This invention relates generally to a communication control circuit in a system using a Centronics compatible parallel interface. In particular, this invention relates to a circuit for generating an acknowledge signal and a busy signal, wherein the above two signals control sending and receiving of the communication data between at least two communication stations.
Generally, a laser printer, for example, using a Centronics compatible parallel interface has a specific data communication method of communicating data between communication systems, which follows basically the regulation of the Centronics. For instance, in a conventional method, when data is transmitted from another data communication device, strobe signal S.sub.1 output from a Centronics interface cable 30 will be transmitted together with the data communication signal, as illustrated in FIG. 1. If the strobe signal S.sub.1 is generated, a busy signal S.sub.2 of the logic high state will be generated to prevent transmission of different data until the data processing of the data transmitted currently is completely executed by a CPU 10. In this case, the busy signal S.sub.2 is applied to an interrupt terminal of the CPU 10 so as to inform the CPU 10 of incoming data. Then, the CPU 10 starts to read in the data received from the other data communication device and generates an acknowledge signal S.sub.3 from an output port Y.sub.1 thereof to an acknowledge terminal ACK of the Centronics interface cable 30 in order to send it to the other data communication device so that the completion of the data receiving may be indicated to the other data communication device.
At about the same moment, the busy signal S.sub.2 of the logic high, generated by the busy signal generator 20, will make a transition from the logic high to low in order to prepare for other data receiving. On the other hand, if the CPU 10 is unable to receive the data, the busy signal S.sub.2 must be switched to the logic high again.
For instance, if the busy signal generator 20 produces the busy signal S.sub.2 under the control of a first control signal S.sub.5 which controls the generation and release of the busy condition according to the CPU 10, then the busy signal S.sub.2 and a second control signal S.sub.6 generated from the CPU 10 are provided to an OR gate G.sub.1 which applies the logical result thereof to a busy terminal BUSY of the Centronics interface cable 30. In the meantime, the second control signal S.sub.6 is used for generating or releasing the busy condition according to the CPU 10.

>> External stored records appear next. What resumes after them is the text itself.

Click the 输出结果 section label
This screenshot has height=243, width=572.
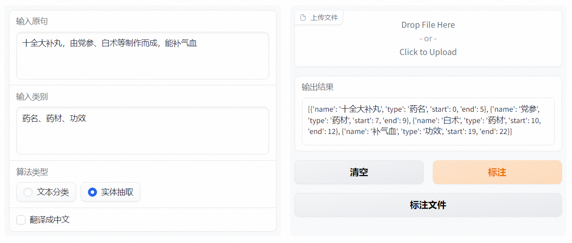pyautogui.click(x=317, y=87)
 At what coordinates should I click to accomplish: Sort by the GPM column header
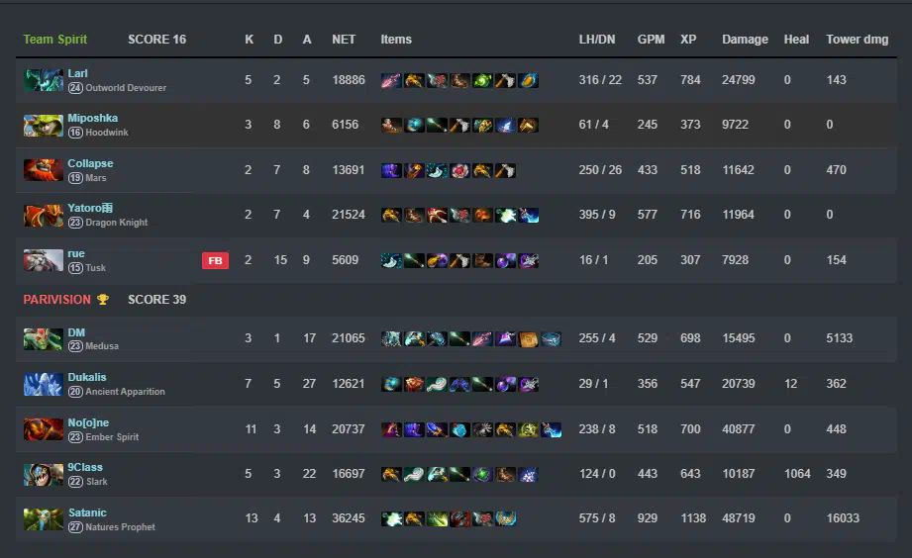coord(651,39)
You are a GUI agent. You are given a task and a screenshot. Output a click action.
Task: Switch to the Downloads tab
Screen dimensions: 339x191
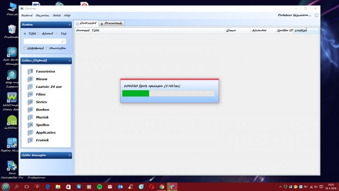coord(112,23)
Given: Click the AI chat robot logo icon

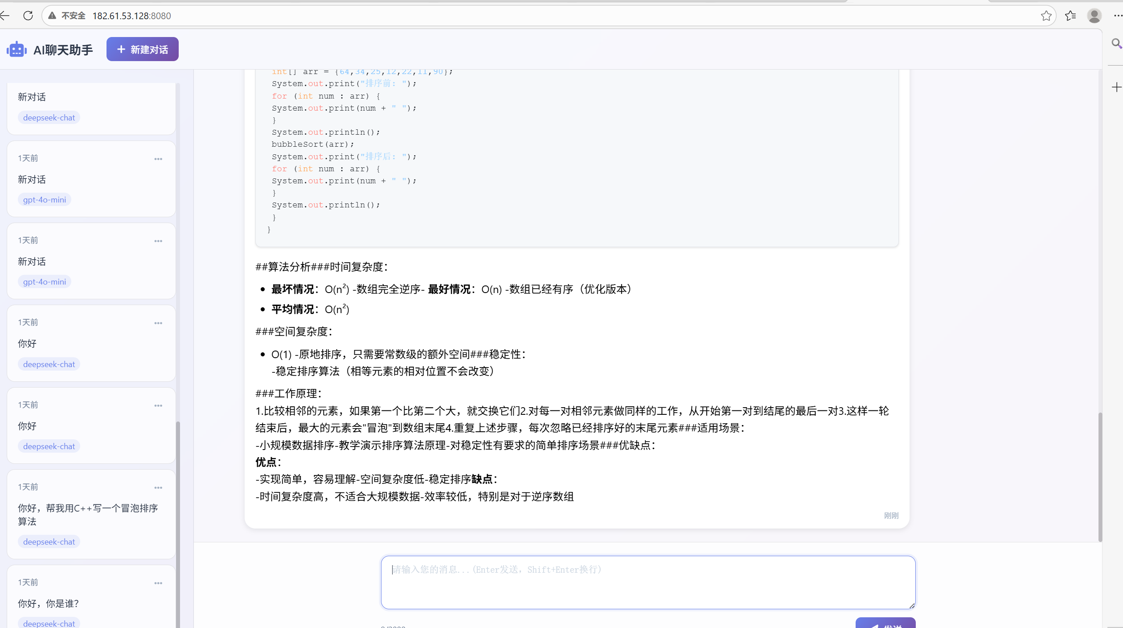Looking at the screenshot, I should tap(16, 50).
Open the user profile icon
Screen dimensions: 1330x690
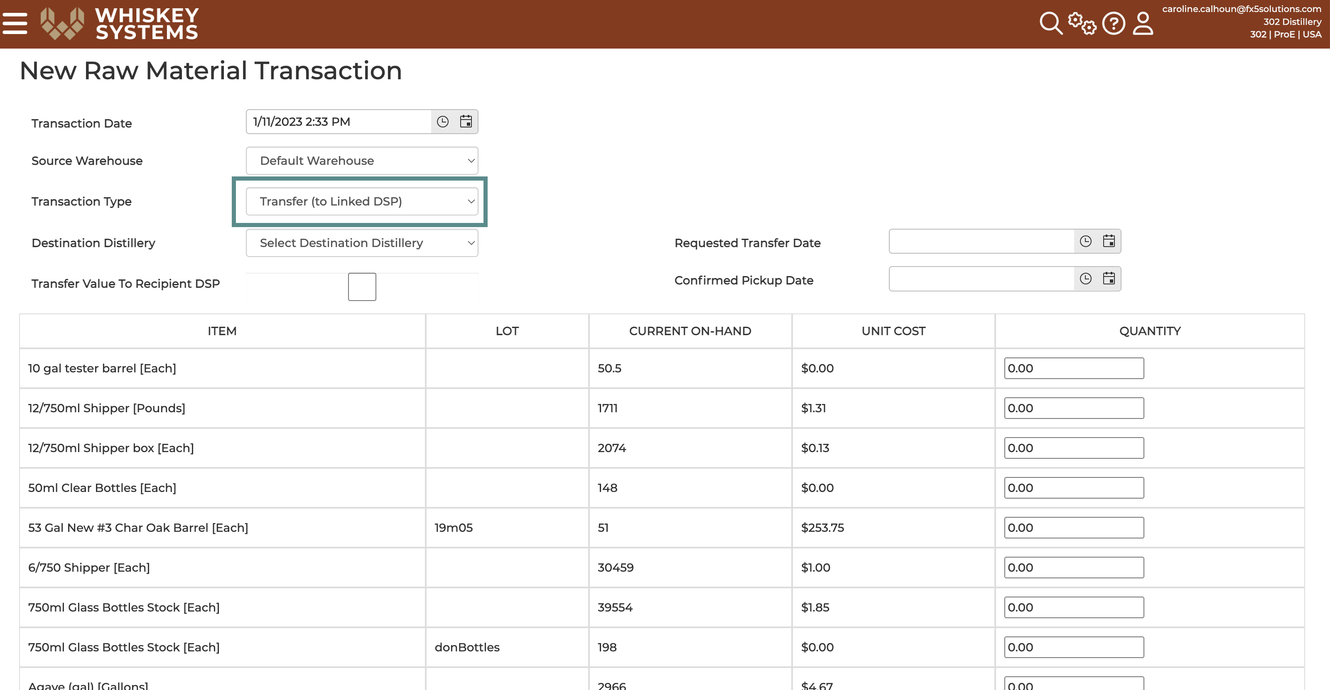coord(1143,23)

With respect to the timing relation of the acknowledge signal S.sub.3 and busy signal S.sub.2 data receiving, when considered in the place of the other data communication device (a transmitter), the busy signal S.sub.2 of the receiver (in this case, the system of FIG. 1) becomes the logic low state after the transmitter sends out one frame of data. If the transmitter receives the acknowledge signal S.sub.3 generated from the receiver, the transmitter will be ready to send another frame of data. It should be noted that these operations are controlled by the CPU 10 by means of software.
As illustrated in FIG. 3, the system shown in FIG. 1 receives data at time point t.sub.1, reads in the data with the CPU 10 at time point t.sub.2 and releases the busy signal S.sub.2 and generates the acknowledge signal S.sub.3 in sequence at time point t.sub.3 through the output port, so that the system informs the receiver that the system is ready to receive more data.

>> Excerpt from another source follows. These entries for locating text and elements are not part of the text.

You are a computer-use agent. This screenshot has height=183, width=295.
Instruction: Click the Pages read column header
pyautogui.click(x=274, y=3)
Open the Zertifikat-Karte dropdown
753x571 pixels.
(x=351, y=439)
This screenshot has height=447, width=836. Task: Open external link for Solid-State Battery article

If the transmitter transmits the next data at the instance of time point t.sub.3 , then again the CPU 10 of the receiver is provided with the busy signal S.sub.2 generated by the busy signal generator 20. According to the conventional method as shown in FIG. 3, however, if the next data is transmitted from the transmitter at the time point t.sub.3 at which the busy signal S.sub.2 and the acknowledge signal S.sub.3 change to logic low, a predetermined time is required for the acknowledge signal S.sub.3 to change to logic high, which may cause mis-operation of the CPU 10 because the data processing should not be made while the acknowledge signal S.sub.3 is still at the logic low state.
To alleviate this problem, there is proposed a method of delaying the busy signal S.sub.2 until the acknowledge signal S.sub.3 changes to the logic high at time point t.sub.4. In this case, however, there arises another problem that, in some cases, the so-called hand-shaking is executed by only the strobe signal S.sub.1 and acknowledge signal S.sub.3. Furthermore, when the acknowledge signal S.sub.3 is processed in the CPU 10 by the software, the acknowledge signal S.sub.3 stays at the logic low state for about 10 .mu.sec during which the CPU 10 generates only the acknowledge signal S.sub.3 without processing other data. Therefore, the system performance is deteriorated overall.

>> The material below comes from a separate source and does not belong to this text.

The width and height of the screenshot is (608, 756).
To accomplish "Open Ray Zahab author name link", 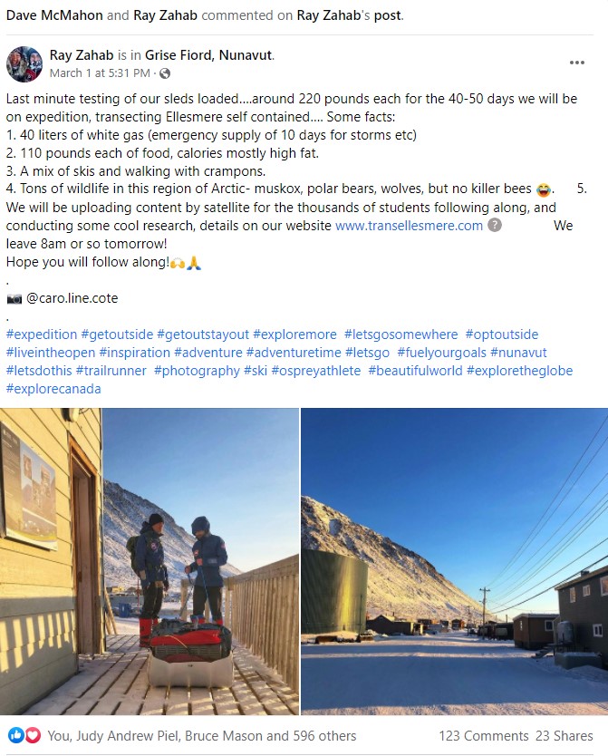I will pos(82,55).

Moreover, in the event that the busy signal S.sub.2 and acknowledge signal S.sub.3 are all dealt with by the software processing as illustrated in FIGS. 3 and 4, the output will be produced from output port Y.sub.0 and output port Y.sub.1 of the CPU 10, that may cause a relatively long execution time. Such a delay may be considered a negligible amount in some cases, however when it comes to a situation which should handle a great deal of data to be transmitted therethrough, the system performance will be influenced significantly.